For evidence of his influence, you need look no further than how the Long-Term Player Development 2.0 Guide is organized. The 80-page spiral-bound booklet describes seven age-based “developmental stages of the competitive pathway” under the heading “Golf For Life”: Active Start, Fundamentals, Learn to Golf, Introduction to Competition, Learn to Compete, Train to Compete and Compete to Win. In tune with the “Golf For Life” theme, it starts at birth and theoretically continues to … well, you know.
This is not to say the Long-Term Player Development 2.0 Guide is the “be-all and end-all” when it comes to creating competitive golfers in Canada. It is, says Golf Canada’s Thompson, “the backbone, the blueprint, the framework from which to build programming. It is an ongoing process.”
Indeed, the Guide itself states that its purpose is to bring “a continued focus on working towards developing the potential of every golfer in Canada while simultaneously increasing participation in the sport.”
It also admits that these “lofty but attainable goals” will not be reached without buy-in by all stakeholders. That includes not only national organizations such as Golf Canada and the PGA of Canada, but club professionals, course owners, administrators and parents. “Synergies can result from positively harnessing the different roles and responsibilities of each stakeholder in order to both ensure and progress the future of golf in Canada.”
While Cundari says his fellow PGA of Canada members have supported the LTPD concept, he admits that widespread awareness of the program leaves something to be desired. That should change, given the fact that the Guide can be purchased for a nominal cost from the Golf Canada web site where a downloadable PDF version is also available. An innovative mobile app has been developed and other supporting resources, including videos, are available at golfcanada.ca/LTPD, not just for accredited instructors and coaches, but for parents and other interested parties.
Those “interested parties” may include Community Golf Coaches, a new concept also unveiled at the Golf Canada annual meeting in February.
Community Golf Coach is a training program designed by the PGA of Canada in conjunction with the Coaching Association of Canada (CAC) and Golf Canada to develop and educate individuals at the community sport level, particularly volunteers and parents.
The Community Golf Coach training, supported by CN Future Links, is a workshop is designed for the individual who works with children or youth to introduce the basic skills of golf to them.
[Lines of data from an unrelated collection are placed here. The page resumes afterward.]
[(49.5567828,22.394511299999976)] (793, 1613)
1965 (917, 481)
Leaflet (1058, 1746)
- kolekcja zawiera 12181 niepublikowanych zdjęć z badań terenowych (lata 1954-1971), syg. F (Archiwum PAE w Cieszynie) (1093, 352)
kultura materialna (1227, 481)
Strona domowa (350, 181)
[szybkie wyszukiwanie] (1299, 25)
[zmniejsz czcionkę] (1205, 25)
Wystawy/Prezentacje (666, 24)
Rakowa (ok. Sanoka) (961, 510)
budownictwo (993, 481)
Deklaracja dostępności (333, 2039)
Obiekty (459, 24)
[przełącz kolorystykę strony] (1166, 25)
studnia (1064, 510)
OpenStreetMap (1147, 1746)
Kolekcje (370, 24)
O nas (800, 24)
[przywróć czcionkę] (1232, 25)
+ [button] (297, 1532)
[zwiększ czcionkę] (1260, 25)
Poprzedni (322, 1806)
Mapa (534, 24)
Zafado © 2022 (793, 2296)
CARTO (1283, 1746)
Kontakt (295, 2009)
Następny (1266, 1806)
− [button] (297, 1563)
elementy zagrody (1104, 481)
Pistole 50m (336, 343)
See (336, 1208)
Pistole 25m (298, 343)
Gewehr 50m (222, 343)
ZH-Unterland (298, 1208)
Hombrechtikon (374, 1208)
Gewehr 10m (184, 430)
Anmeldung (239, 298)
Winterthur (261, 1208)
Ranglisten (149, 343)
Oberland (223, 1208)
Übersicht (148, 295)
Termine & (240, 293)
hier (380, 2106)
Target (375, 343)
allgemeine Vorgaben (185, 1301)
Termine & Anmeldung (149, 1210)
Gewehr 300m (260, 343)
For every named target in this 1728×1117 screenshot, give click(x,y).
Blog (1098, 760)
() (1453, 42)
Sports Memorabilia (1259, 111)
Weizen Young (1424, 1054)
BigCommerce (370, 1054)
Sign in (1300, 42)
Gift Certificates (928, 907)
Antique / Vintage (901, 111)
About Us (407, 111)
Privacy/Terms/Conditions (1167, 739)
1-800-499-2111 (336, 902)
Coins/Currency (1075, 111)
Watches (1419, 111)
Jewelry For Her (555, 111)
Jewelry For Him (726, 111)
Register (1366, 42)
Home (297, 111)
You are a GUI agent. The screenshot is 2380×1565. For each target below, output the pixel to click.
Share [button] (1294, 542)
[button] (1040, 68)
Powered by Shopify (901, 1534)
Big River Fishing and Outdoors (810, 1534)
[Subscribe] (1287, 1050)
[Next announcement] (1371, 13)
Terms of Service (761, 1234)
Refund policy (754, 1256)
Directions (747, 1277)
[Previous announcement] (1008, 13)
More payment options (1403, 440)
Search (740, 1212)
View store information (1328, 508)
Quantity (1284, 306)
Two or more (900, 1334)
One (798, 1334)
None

The program’s goal is to train volunteers to lead games and activities in a way that is suitable for children, deliver pre-designed Future Links lesson plans in an effective manner, deliver Levels 1-3 of the CN Future Links Learn to Play program, assist your local PGA of Canada professional to deliver Levels 4-7 of the Learn to Play Program, become a key volunteer for your provincial golf association, and be recognized by your provincial sport association as a trained coach in the CAC database. More details are available from your provincial golf association.
“We have to take the vision that everyone who cares about golf in this country has and make it a reality,” says Golf Canada CEO Scott Simmons. “LTPD is one way that helps us achieve that reality. It is a cooperative effort and we need everyone involved in the game to adopt that vision.”